## begin
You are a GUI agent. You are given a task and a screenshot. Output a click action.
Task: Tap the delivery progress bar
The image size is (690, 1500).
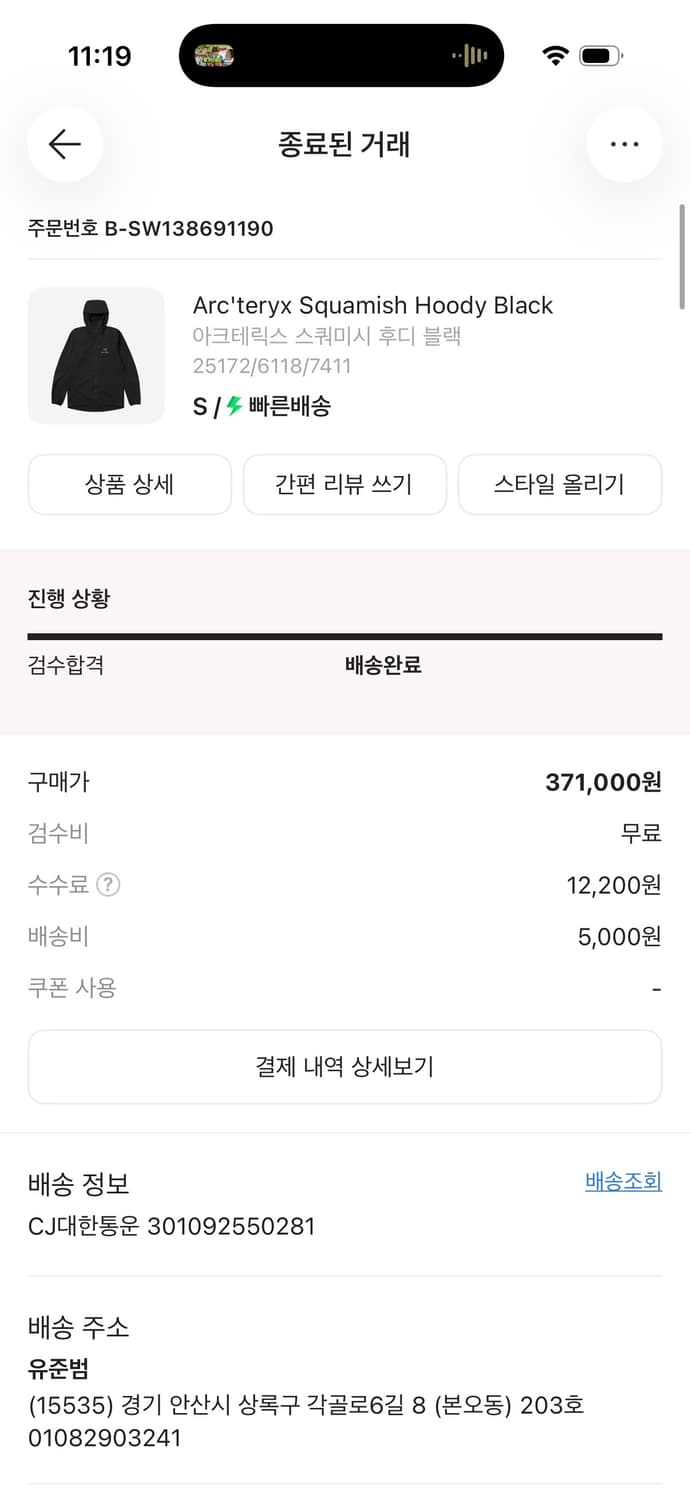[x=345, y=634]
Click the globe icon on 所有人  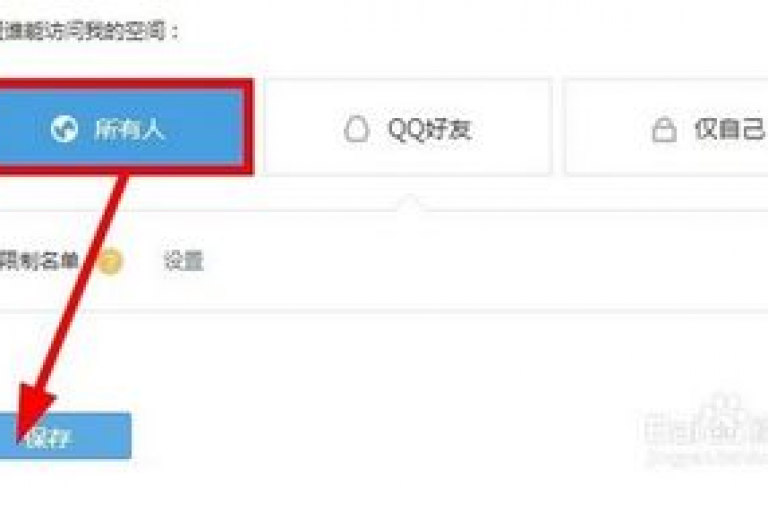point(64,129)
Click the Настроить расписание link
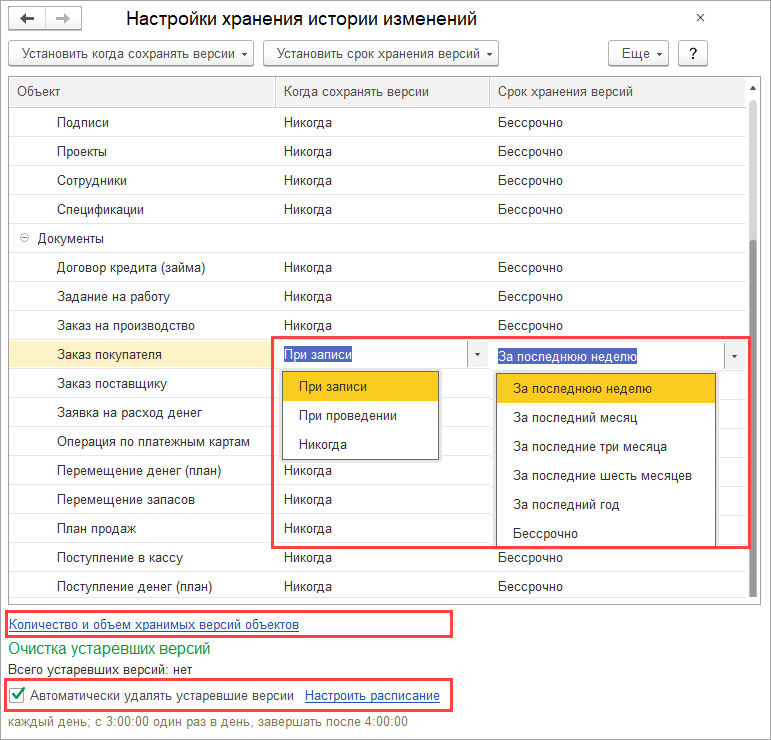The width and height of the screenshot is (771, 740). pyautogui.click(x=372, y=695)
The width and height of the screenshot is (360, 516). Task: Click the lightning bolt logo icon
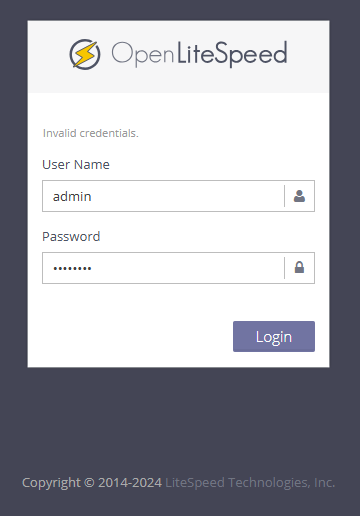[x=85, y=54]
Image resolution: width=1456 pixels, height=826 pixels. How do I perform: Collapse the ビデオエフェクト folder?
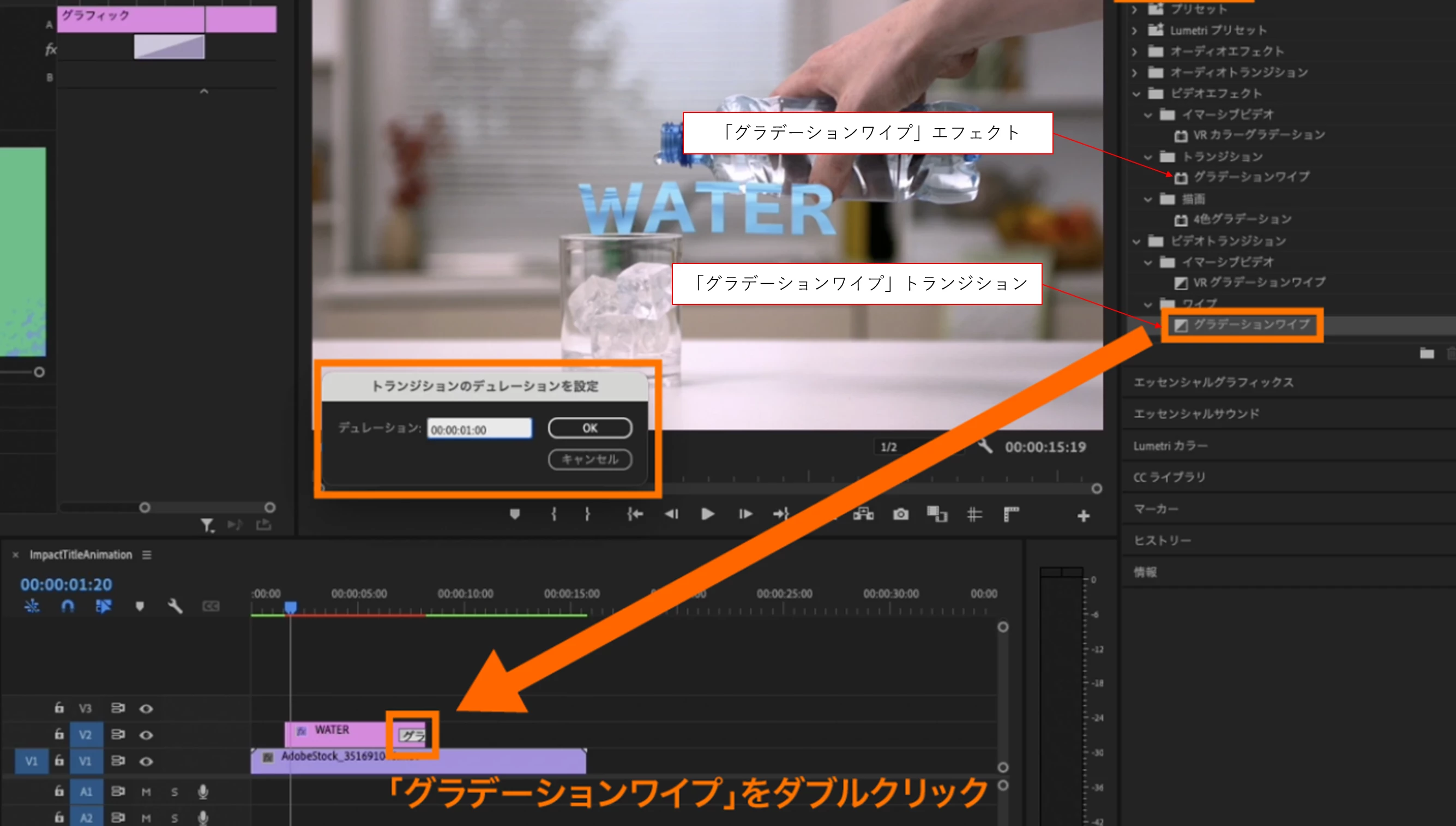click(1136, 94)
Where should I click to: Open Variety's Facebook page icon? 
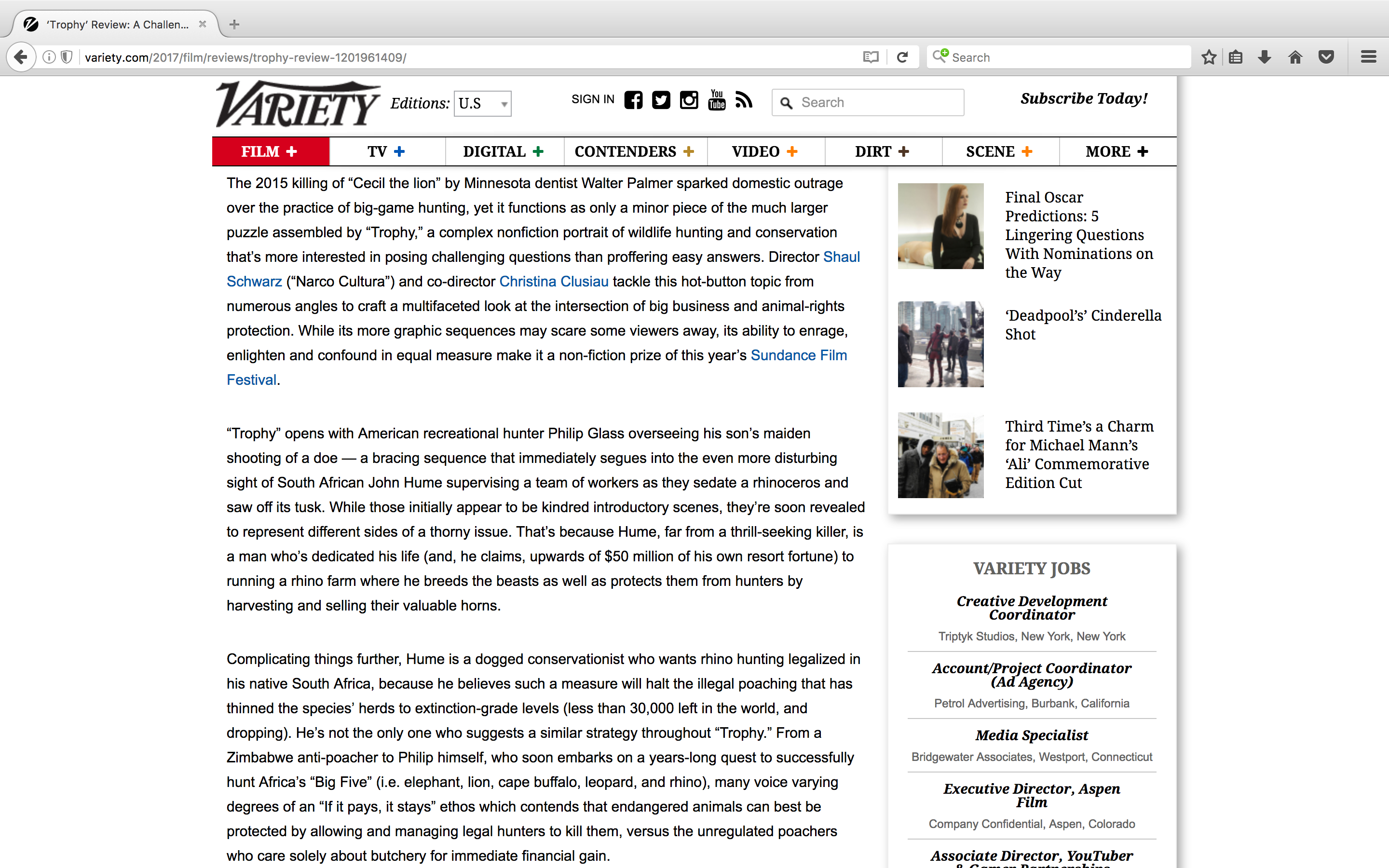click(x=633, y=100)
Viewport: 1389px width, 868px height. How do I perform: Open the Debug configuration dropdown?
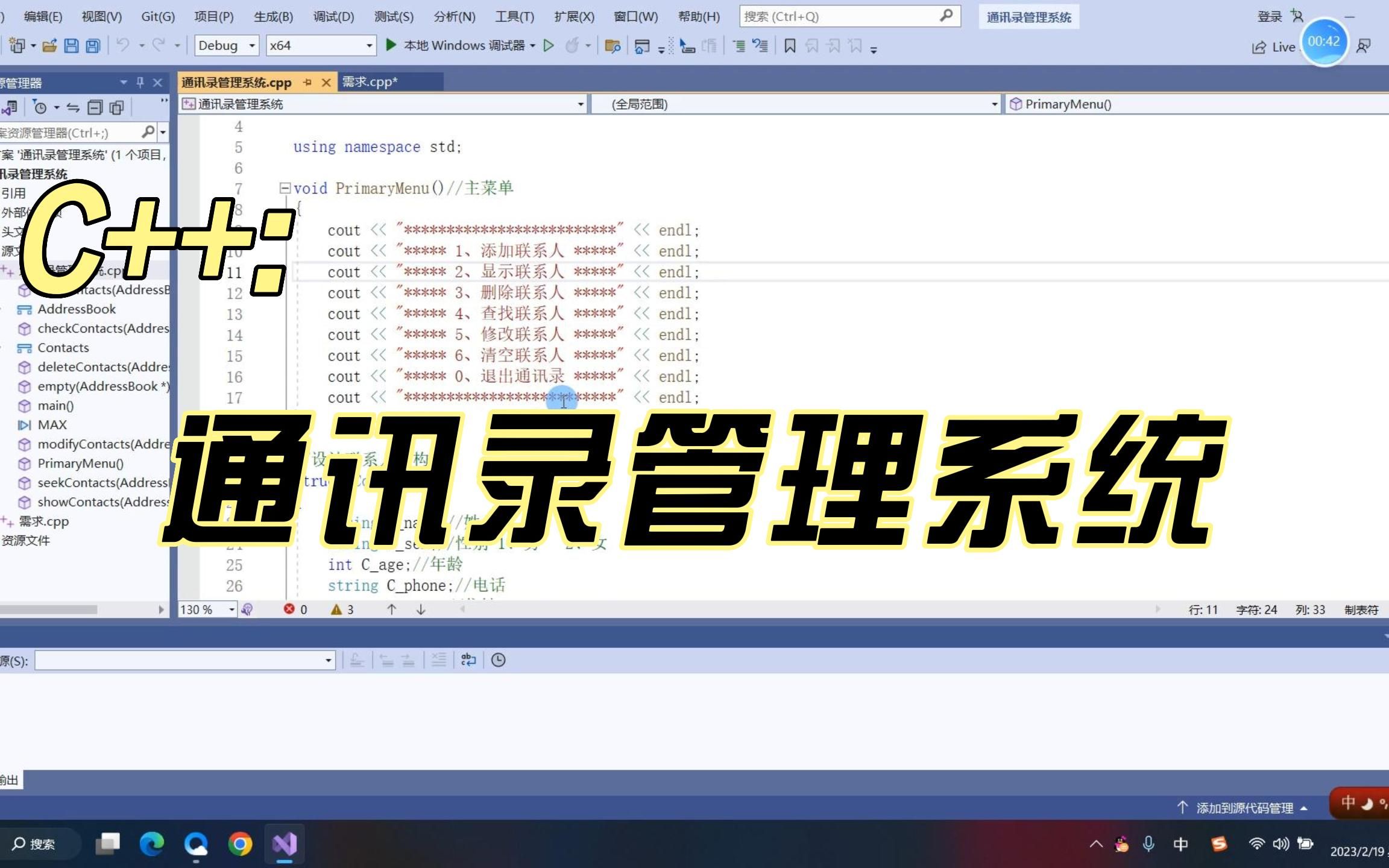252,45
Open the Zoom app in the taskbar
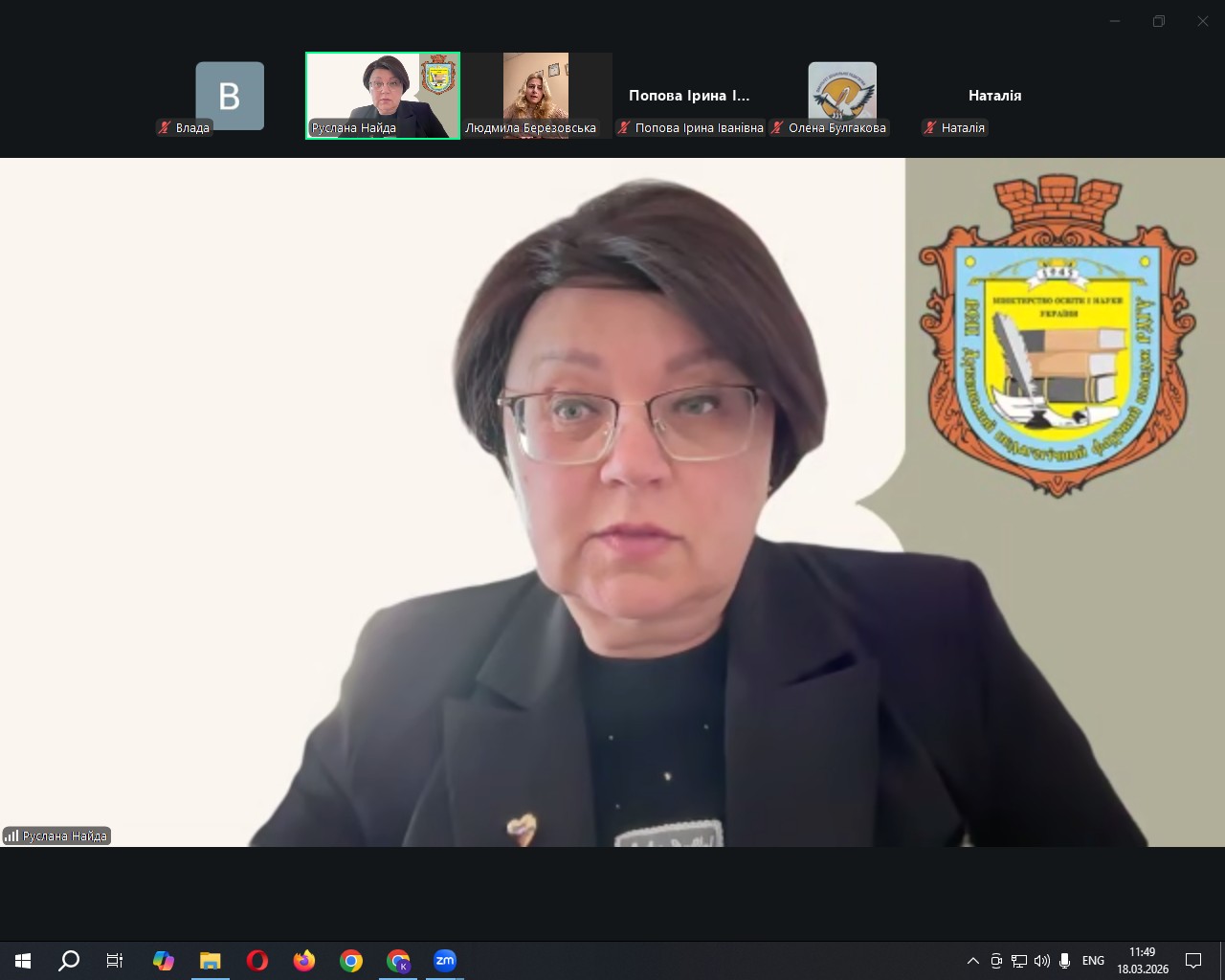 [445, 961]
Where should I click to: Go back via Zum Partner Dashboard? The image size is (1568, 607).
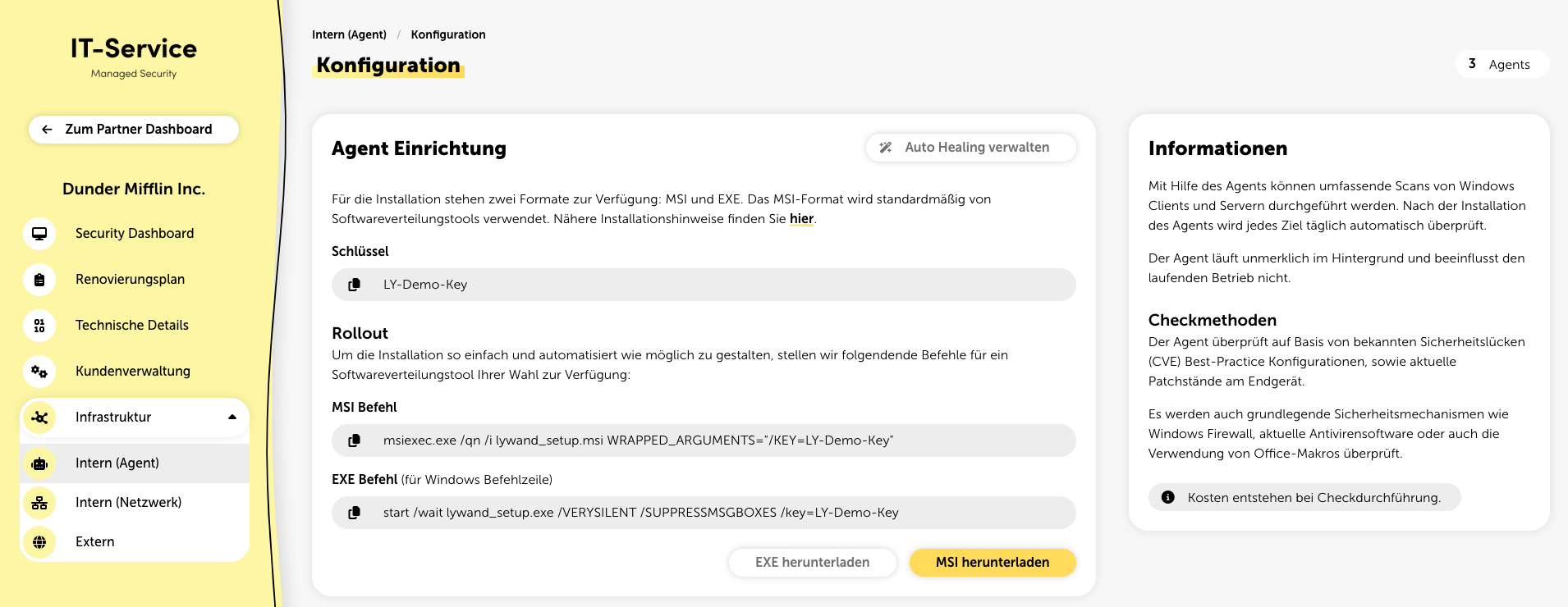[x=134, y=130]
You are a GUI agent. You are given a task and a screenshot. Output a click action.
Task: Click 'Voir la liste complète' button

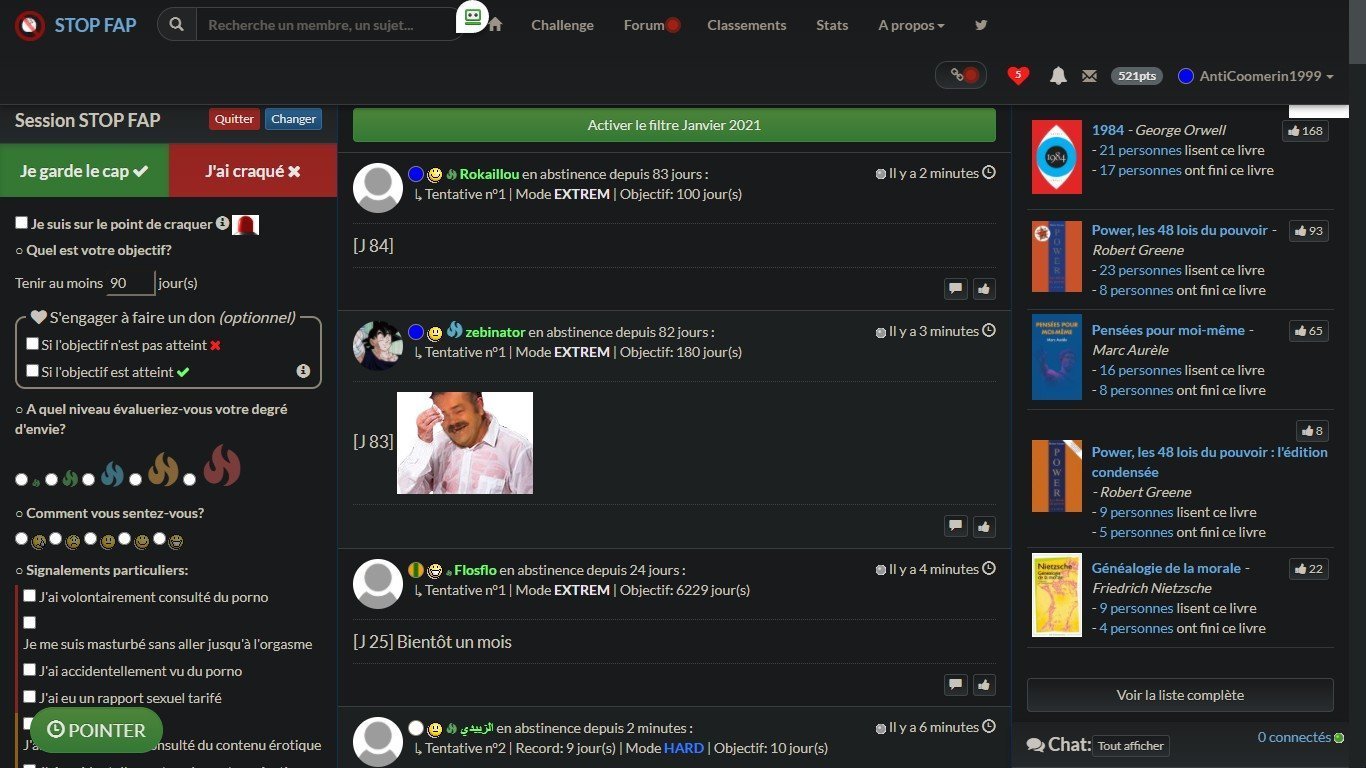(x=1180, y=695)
## end
Transcribe every line of the listing, starting with the line that contains "Viewport: 1389px width, 868px" and continuing through the final line, both ends included. Leave the pictures out.

Viewport: 1389px width, 868px height. How do I perform: Open the Debug configuration dropdown?
252,45
Open the Zoom app in the taskbar
 [445, 961]
Where should I click to: Go back via Zum Partner Dashboard? The image size is (1568, 607).
[x=134, y=130]
You are a GUI agent. You are given a task and a screenshot. Output a click action.
Task: Click 'Voir la liste complète' button

(x=1180, y=695)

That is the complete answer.